#### Input records ####
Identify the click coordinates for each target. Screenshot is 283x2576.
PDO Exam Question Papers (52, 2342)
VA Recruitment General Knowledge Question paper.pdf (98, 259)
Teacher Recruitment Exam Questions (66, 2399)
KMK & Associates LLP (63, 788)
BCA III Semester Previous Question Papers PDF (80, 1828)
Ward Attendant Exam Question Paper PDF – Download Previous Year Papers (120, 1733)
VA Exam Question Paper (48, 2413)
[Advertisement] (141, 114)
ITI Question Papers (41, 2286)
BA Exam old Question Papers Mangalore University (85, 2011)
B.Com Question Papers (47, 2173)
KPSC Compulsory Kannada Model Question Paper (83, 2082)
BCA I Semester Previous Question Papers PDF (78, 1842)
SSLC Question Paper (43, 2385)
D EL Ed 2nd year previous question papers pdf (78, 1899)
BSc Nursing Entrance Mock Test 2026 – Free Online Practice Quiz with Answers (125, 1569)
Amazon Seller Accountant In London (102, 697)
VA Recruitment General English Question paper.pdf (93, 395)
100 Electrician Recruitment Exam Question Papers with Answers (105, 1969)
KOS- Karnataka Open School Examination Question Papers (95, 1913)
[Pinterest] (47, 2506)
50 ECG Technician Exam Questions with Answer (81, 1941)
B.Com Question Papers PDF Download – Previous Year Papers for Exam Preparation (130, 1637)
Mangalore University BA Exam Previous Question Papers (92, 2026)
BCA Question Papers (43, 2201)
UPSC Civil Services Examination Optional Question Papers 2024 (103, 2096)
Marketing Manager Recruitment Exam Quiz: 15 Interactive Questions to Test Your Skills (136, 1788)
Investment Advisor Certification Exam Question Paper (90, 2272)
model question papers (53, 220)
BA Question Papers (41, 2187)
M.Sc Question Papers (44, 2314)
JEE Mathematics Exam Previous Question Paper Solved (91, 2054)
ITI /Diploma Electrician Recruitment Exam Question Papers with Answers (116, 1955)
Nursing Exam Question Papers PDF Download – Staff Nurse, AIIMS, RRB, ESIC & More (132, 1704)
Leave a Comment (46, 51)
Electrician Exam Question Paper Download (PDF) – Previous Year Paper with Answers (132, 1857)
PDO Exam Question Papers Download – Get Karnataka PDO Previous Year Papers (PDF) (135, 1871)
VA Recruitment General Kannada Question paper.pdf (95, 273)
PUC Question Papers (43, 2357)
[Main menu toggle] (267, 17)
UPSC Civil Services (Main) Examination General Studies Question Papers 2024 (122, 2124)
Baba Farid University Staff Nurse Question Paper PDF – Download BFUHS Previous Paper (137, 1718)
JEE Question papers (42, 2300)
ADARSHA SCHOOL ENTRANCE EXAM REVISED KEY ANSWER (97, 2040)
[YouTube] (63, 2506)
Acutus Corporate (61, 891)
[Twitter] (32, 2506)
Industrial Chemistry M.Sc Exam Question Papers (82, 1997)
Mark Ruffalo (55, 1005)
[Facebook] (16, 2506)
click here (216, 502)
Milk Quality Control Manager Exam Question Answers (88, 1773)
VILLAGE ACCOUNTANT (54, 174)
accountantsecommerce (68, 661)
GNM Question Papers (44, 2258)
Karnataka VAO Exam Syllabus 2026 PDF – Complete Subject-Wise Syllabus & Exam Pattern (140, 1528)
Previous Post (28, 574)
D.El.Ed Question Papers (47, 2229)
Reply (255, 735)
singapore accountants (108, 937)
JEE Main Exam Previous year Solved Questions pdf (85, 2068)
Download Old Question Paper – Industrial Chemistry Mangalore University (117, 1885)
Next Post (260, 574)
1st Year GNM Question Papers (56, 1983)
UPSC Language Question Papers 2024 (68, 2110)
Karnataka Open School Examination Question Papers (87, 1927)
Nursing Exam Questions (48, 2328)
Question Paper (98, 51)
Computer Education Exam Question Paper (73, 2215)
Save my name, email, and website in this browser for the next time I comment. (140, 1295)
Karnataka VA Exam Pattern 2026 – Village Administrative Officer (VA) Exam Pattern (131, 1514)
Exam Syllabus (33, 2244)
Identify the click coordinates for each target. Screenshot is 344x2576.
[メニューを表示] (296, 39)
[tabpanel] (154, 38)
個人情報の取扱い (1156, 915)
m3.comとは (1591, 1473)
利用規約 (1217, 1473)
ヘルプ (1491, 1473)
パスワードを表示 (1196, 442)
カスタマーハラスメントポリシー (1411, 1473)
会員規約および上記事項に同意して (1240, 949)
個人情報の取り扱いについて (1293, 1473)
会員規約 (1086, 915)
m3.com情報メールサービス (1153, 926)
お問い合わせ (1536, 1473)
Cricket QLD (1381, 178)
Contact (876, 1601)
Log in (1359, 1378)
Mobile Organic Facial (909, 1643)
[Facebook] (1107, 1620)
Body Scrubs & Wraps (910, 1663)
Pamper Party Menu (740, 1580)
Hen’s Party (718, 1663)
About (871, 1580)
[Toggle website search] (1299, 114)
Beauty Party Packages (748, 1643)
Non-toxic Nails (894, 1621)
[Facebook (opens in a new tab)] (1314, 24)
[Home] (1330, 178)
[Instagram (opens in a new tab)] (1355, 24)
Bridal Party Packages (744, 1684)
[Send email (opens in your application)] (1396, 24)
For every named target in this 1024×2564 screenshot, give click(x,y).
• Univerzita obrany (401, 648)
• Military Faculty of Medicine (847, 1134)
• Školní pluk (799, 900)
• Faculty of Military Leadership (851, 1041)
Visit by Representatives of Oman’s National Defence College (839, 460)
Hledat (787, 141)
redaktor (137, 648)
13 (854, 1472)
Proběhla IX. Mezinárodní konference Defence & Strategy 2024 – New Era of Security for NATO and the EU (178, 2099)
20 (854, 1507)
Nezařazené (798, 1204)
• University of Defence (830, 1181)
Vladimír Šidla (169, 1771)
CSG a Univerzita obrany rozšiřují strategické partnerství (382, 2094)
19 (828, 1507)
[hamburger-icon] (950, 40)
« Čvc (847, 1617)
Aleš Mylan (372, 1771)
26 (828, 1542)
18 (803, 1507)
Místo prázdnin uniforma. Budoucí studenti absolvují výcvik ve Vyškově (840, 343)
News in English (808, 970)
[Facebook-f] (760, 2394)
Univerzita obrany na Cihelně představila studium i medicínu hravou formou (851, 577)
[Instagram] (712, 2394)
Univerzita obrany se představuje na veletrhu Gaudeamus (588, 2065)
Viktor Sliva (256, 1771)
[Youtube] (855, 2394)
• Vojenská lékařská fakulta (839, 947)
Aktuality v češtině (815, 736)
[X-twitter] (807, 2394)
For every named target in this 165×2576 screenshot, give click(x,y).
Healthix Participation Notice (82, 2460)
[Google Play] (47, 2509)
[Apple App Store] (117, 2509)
####
- _Instructions for the task_
Copy each line holding the word "Download" from the listing above.

- _Solution for this exercise_
Ward Attendant Exam Question Paper PDF – Download Previous Year Papers (120, 1733)
B.Com Question Papers PDF Download – Previous Year Papers for Exam Preparation (130, 1637)
Nursing Exam Question Papers PDF Download – Staff Nurse, AIIMS, RRB, ESIC & More (132, 1704)
Electrician Exam Question Paper Download (PDF) – Previous Year Paper with Answers (132, 1857)
PDO Exam Question Papers Download – Get Karnataka PDO Previous Year Papers (PDF) (135, 1871)
Baba Farid University Staff Nurse Question Paper PDF – Download BFUHS Previous Paper (137, 1718)
Download Old Question Paper – Industrial Chemistry Mangalore University (117, 1885)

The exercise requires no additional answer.